Updated: Monday, December 17, 2012
After students in Michelle King and Nick Kaczmarek's seventh-grade classes designed their ideal classroom, teachers overheard one girl complain the work wouldn't change anything at Environmental Charter School in Regent Square.
“I was like, ‘I will not be a liar to these kids,'” King said. “It's important for us to have a relationship of trust.”
King and Kaczmarek brought in nine undergraduate design students from Carnegie Mellon University's School of Architecture to help rebuild the classroom according to the students' ideas.

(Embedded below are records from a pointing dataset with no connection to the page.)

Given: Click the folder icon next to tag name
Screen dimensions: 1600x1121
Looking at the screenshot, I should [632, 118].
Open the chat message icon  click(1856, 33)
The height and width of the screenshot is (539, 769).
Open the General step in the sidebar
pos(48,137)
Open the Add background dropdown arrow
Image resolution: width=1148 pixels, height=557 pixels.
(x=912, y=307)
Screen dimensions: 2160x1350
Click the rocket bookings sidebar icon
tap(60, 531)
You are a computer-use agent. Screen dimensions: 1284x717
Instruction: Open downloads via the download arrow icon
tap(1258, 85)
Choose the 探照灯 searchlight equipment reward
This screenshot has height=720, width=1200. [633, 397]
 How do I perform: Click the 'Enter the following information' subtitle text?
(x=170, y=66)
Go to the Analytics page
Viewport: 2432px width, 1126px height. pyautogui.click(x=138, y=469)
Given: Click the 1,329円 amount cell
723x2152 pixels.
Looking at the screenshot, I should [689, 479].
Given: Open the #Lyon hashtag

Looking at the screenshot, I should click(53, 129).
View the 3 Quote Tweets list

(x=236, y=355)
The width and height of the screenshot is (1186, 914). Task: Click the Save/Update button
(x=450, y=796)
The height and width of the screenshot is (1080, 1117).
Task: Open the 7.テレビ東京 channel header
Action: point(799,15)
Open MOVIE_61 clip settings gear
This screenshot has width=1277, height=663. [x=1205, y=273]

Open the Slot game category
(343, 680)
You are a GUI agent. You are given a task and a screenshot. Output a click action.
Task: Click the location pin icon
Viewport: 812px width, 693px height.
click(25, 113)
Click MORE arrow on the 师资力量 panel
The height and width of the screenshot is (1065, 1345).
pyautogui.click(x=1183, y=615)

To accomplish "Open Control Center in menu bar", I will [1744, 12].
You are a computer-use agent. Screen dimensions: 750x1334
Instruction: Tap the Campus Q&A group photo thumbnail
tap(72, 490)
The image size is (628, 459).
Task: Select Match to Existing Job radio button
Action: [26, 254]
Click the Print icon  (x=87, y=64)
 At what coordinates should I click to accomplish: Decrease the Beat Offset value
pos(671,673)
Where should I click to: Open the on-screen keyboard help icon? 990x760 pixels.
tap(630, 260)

They met weekly to discuss prototypes and how to use a $1,000 budget, then presented the revamped classroom on Dec. 8.
“Our students basically became their clients,” said Kaczmarek, who teaches a cultural literacy class with King. “Now, it's a brighter room, a more vibrant room — truly a testament to all the work these students put in.”
Instead of individual desks that must be dragged across the floor and rearranged into groups, students got four large tables with lockable wheels and white board surfaces for taking notes.
True to the school's environmental mission, the 60 children who worked on the project disassembled the classroom's 24 desks and rebuilt them into chairs with arms and padded seats.
They reused the desks' plastic cubbies as storage shelves.
“Even outside the classroom, there was a buzz,” said Mick McNutt, adjunct professor at Carnegie Mellon and a project architect at Garfield-based EDGE Studio. “Students were running up to their family members, to students who weren't in the class, to say, ‘Look at what we did.'”
The project gave the Carnegie Mellon students an opportunity to do an interior design that they could build in a workshop and then see in use rather than modeling a building, McNutt said.
By working with each other and the architecture students, the seventh-graders practiced problem solving and demonstrated ways to apply each student's expertise, King said.
They used YouTube tutorials and consulted peers to learn how to illustrate rough designs in Google's SketchUp 3-D modeling program.
“They feel empowered because they'd started in the first month of school, trying to build a culture of learning,” King said. “Now, they can really see themselves in this classroom.”